Another use of niacin is seen in people with a high lipid profile. A huge dose of niacin can halt fat metabolism in those adipose cells, which in turn affects the levels of lipids in the body. When this happens, very-low-density-lipoproteins or VLDLs decrease in number, therefore affecting also a decrease in LDL or low-density-lipoproteins, which are also known as the bad cholesterol. Free fatty acid levels are also lowered in the blood leading to a decrease production and secretion of VLDL and cholesterol in liver cells. In turn, niacin also triggers an increase in the high-density-lipoproteins which are the good cholesterols. This may be a reason why vitamin B3 is good for patients who have an elevated risk of having a heart attack.

Very low levels of niacin can cause pellagra to occur, while just a slight decrease in its levels can lower down the tolerance to cold.
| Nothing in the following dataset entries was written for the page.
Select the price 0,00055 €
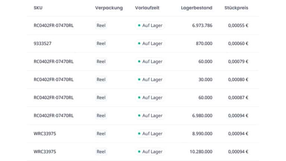click(x=238, y=25)
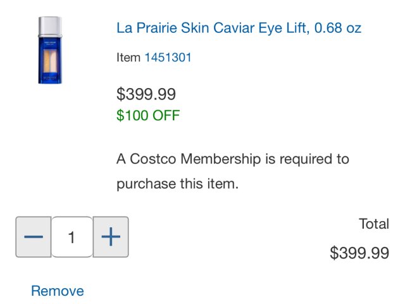
Task: Click the "Item" label before the number
Action: tap(128, 58)
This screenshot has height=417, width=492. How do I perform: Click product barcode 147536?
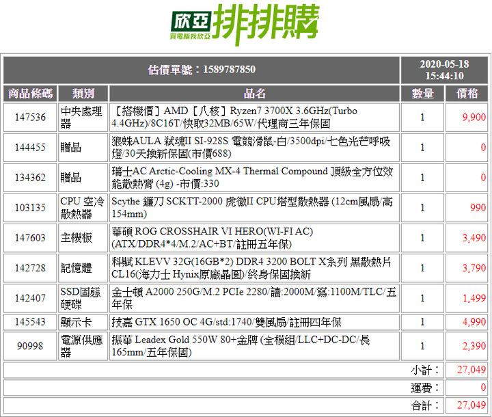(x=31, y=117)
These deficiencies often take place in vicinities where corn is eaten as staple food instead of rice. For normal functions to occur, the average human body needs to have a recommended daily allowance of about 2 to 16mg of niacin daily, even more for women with child or breastfeeding.

When a niacin deficiency is present, the natural course in order for it to go up to reach normal levels is to take niacin supplements. But sometimes, they need to take in large doses of niacin and therefore experiencing several conditions such as dyspepsia, dry skin, itching and flushing of the face, skin rashes, hepatic failure, cardiac arrhythmias and hyperglycemia. It can also cause birth defects in pregnant women therefore making it a contraindication. Extremely high doses of niacin can even lead to blindness.

Vitamin B3 niacin is one of the essential B-vitamins that the body needs to have in order to function well. Always make sure you have it in your body.